In its Aug. 16 ruling, the U.S. Court of Appeals for the Second Circuit noted, "All plaintiffs, as well as members of their putative class, live in Ecuador or Peru. Plaintiffs sustained their injuries in Ecuador and Peru, and their relevant medical property records are located there. Also located in Ecuador are the records of the decisions taken by the Consortium, along with evidence of Texaco's defenses implicating the roles of PetroEcuador and the Republic We conclude that the district court was within its discretion in dismissing the actions on the basis of forum non conveniens."

BACKGROUND

Texaco Petroleum Company (TexPet), a Texaco subsidiary, operated in Ecuador from 1964 to 1990 in partnership with PetroEcuador, the state oil company of Ecuador. PetroEcuador was the majority partner, holding a 62.5 percent interest. TexPet held the 37.5 percent minority interest.

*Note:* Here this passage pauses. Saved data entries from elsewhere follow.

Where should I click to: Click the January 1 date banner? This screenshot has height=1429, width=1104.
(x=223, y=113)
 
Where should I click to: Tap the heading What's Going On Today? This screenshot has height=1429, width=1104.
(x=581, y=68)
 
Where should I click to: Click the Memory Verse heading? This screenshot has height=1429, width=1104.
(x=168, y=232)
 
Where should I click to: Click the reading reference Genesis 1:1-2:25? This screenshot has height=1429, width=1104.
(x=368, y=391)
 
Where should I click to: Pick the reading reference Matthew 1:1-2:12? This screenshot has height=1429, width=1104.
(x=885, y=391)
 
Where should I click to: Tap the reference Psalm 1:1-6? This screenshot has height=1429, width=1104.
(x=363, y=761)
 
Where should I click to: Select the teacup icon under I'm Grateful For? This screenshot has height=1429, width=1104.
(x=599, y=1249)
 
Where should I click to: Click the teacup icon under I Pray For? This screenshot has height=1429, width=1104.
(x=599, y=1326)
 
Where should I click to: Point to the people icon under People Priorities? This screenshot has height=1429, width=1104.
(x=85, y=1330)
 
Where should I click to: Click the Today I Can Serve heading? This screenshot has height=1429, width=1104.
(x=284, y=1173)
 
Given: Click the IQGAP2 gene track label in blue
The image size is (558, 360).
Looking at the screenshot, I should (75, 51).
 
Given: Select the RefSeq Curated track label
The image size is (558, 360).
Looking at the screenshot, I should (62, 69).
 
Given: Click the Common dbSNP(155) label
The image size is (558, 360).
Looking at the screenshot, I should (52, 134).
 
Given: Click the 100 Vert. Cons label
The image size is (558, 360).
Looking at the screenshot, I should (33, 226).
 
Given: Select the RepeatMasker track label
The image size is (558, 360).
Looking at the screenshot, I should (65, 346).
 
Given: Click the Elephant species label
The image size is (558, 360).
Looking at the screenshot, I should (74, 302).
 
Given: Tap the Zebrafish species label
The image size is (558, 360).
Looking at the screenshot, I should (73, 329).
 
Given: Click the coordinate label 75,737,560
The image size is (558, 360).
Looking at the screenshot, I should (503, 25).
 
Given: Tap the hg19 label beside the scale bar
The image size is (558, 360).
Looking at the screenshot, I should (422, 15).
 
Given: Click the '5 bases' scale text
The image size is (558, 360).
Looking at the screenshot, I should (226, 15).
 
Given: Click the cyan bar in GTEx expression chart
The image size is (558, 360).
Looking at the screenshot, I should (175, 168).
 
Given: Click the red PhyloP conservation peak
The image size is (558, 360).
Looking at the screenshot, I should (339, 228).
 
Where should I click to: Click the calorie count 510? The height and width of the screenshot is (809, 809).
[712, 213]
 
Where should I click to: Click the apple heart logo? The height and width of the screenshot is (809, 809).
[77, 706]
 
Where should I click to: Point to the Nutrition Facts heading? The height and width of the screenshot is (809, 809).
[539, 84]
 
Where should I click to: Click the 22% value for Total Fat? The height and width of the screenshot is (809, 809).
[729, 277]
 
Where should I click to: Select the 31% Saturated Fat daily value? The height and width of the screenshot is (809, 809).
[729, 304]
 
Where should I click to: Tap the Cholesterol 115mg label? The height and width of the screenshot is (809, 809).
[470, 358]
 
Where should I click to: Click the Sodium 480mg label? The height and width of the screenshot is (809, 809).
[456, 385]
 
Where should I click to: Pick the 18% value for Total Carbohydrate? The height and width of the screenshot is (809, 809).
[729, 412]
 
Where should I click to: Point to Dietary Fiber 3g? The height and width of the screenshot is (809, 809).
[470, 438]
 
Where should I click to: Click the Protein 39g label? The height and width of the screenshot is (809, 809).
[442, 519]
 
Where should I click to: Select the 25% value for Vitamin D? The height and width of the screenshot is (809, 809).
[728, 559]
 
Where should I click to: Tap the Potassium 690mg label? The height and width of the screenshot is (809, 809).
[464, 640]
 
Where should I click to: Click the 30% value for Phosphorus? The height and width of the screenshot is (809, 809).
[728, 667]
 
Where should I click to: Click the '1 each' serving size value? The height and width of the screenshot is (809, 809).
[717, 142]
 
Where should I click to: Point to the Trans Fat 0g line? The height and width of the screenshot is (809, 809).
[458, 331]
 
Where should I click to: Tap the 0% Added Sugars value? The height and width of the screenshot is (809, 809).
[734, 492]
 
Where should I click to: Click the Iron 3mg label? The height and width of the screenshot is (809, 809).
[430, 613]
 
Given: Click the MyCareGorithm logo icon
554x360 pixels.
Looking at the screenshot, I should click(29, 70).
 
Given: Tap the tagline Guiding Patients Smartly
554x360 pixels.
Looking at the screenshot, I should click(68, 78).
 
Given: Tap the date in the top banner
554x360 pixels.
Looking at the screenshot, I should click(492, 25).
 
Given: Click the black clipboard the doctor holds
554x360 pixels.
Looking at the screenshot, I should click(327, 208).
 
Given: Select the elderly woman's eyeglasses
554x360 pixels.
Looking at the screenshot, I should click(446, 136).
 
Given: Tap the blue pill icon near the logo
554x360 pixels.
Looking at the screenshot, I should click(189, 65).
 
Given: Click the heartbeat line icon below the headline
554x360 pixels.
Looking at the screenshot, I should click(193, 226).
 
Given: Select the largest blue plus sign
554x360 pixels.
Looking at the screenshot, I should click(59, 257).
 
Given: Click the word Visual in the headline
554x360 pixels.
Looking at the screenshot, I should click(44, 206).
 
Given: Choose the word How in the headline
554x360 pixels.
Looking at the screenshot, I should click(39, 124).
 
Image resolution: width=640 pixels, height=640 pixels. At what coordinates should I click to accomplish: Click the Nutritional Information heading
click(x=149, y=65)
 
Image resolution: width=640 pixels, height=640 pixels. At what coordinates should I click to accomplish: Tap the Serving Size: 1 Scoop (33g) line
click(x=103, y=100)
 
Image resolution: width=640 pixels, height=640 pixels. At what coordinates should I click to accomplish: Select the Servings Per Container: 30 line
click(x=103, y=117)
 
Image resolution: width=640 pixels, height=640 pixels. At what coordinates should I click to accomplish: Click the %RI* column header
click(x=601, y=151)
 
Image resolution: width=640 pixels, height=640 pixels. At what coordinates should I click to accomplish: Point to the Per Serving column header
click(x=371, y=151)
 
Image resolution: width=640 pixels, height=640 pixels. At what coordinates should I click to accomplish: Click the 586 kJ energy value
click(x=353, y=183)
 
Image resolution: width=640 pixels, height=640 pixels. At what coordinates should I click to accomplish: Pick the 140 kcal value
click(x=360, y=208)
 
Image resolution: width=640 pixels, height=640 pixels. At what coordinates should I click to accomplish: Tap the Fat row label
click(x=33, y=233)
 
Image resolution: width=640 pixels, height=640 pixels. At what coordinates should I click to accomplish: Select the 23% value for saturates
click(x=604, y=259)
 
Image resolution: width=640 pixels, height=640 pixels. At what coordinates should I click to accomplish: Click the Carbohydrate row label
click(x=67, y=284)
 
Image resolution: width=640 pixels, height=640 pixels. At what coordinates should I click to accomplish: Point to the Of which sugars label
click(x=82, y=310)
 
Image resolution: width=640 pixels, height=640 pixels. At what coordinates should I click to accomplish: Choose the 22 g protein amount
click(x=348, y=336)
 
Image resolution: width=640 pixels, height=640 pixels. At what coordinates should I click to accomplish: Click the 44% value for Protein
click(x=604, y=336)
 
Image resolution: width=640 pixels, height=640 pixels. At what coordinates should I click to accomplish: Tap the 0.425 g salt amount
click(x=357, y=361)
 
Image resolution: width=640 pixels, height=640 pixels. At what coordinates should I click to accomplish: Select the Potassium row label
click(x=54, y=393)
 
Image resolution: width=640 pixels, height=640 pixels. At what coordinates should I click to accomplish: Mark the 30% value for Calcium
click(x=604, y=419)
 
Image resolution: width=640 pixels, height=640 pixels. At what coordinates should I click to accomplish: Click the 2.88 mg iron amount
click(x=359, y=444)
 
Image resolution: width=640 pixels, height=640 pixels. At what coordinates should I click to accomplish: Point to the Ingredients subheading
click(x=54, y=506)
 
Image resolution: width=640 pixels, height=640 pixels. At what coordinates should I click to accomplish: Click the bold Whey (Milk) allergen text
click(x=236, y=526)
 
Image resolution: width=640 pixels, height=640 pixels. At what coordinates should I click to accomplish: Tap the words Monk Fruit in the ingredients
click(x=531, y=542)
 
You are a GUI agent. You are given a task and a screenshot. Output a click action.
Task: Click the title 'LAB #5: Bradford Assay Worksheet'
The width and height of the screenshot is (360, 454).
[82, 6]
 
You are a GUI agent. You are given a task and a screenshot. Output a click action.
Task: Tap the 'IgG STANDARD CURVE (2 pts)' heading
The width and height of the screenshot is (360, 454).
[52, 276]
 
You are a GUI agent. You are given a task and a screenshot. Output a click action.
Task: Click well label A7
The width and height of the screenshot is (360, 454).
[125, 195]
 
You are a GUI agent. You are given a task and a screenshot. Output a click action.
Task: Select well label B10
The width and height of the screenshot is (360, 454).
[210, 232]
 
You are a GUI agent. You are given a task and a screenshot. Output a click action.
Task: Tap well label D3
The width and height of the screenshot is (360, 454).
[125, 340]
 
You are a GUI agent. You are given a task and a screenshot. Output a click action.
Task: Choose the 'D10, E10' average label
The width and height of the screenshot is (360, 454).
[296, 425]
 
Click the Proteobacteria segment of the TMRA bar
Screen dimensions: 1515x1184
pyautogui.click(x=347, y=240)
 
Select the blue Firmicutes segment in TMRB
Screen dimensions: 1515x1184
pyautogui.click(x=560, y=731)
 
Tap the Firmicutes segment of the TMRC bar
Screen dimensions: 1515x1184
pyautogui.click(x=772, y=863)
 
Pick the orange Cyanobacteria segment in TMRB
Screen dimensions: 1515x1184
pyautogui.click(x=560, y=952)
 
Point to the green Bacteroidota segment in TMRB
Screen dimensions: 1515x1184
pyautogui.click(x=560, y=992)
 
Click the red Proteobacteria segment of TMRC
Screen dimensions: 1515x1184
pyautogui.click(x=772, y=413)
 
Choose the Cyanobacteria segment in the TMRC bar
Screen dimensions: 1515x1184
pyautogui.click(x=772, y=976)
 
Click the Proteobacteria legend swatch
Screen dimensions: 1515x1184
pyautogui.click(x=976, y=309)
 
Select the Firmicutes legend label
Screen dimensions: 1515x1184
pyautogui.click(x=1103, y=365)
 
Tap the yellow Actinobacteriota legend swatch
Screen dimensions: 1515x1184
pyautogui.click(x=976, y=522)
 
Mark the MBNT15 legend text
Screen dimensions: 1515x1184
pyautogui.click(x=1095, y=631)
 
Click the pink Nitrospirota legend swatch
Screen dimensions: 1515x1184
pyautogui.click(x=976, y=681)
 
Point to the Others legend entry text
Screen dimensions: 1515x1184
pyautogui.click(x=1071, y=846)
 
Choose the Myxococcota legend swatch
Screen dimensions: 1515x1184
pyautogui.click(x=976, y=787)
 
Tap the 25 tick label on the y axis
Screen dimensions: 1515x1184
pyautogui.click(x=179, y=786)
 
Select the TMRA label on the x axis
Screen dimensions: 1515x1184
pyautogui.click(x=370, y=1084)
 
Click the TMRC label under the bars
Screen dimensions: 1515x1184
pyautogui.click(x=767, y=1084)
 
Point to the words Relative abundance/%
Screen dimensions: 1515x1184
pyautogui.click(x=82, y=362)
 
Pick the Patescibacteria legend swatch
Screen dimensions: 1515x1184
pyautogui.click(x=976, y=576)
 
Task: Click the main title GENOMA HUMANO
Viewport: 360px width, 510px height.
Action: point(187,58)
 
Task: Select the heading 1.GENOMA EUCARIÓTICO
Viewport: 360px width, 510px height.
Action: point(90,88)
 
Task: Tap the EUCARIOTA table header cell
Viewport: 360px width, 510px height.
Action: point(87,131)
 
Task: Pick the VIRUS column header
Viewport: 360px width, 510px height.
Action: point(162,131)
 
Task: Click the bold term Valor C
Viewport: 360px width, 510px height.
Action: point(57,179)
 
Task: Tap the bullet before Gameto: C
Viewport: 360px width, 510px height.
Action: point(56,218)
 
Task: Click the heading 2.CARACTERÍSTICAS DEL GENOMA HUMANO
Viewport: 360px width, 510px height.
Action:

At the conclusion of its involvement in the Consortium, TexPet sponsored two environmental audits and subsequently undertook a $40 million remediation to ensure that there would be no lasting environmental impact. That remediation program was completed in 1998 and certified by the Ecuadorean government.

The subject litigation was first filed in U.S. courts in 1993. However, plaintiffs have failed to present any credible scientific evidence to substantiate their claims.